Academic Freedom: A Right Worth Protecting

Article excerpt

Academic freedom refers to a civil right of academicians to engage in research, teaching, and scholarly production free from control or restraint from their college and university employers (Columbia University Press, 2009). Connected to the right of tenure of office, the philosophical premise of academic freedom is the open investigation of data in search of objective facts and to engage in the inquiry process, apart from personal considerations.

An ideal that originated during the Enlightenment period, academic freedom supported the scientific method of the development of hypotheses and the analysis of data in pursuit of the truth. Before academic freedom could be wholly embraced, the secularization of education was necessary (Columbia University Press, 2009). The concept flourished in the Progressive Era, and the formation of the American Association of University Professors (AAUP), along with the 1915 adoption of a Declaration of Principles on Academic Freedom and Academic Tenure, codified its principles (Calhoun, 2009; Scott, 2009).

Short task —
Continue the article excerpt on academic freedom, starting right after its last sentence.

Data excerpt —
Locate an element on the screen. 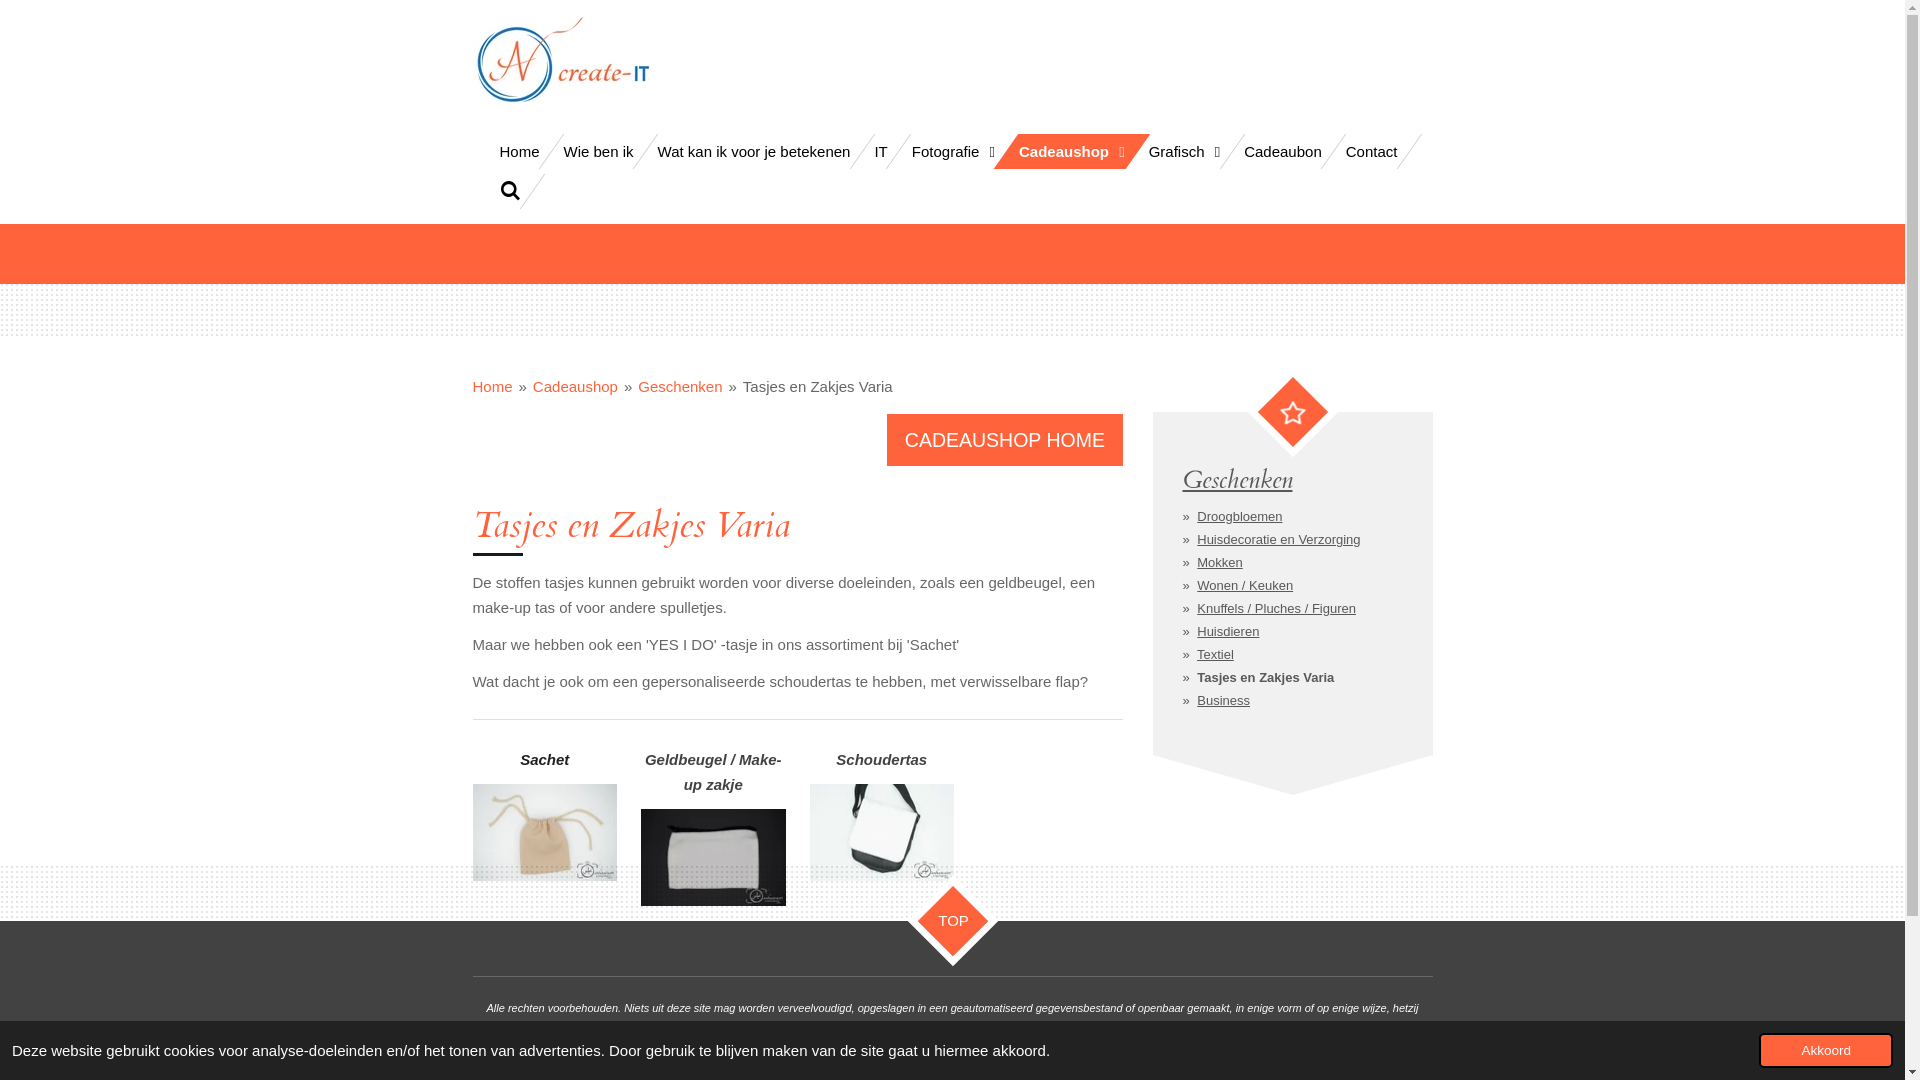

In response —
These principles provided a model for university governance in which academic freedom was regarded as a moral obligation (AAUP, 1915). Progress was measured by the degree to which there was "complete and unlimited freedom to pursue inquiry and publish its results" (AAUP, 1915, p. 28). Critical thinking became the primary function of the university. In its purest form, the philosophy of academic freedom emphasizes both freedom in inquiry and freedom of learning in which students actively shape their own course of learning (Calhoun, 2009).

As early as 1902, John Dewey, who became president of AAUP, worried about the effects of money on the pursuit of knowledge, and he warned of the impact of the quest for money and funding on the educational mission of the university (Dewey, 2000). Others shared his concern, with recognition that the more a university is organized as a proprietary entity, the less it can be organized around the principles of academic freedom (Calhoun, 2009). Trustees or donors who demanded loyalty to a certain position, approach, or philosophy were always a threat. The withdrawal of funding or support if such positions were not honored was the presented risk at that time.

Some believed that the social sciences and humanities were particularly vulnerable because they were emerging disciplines at the time. It was recognized that because the social sciences examined the moral and social needs of society, their research was more likely to be both disturbing and transformative, and therefore needed academic freedom protection more than the mathematical and physical sciences. By its very nature, academic freedom was designed to protect academicians perceived to be the most radical, those immersed in social criticism and social reform movements (Scott, 2009).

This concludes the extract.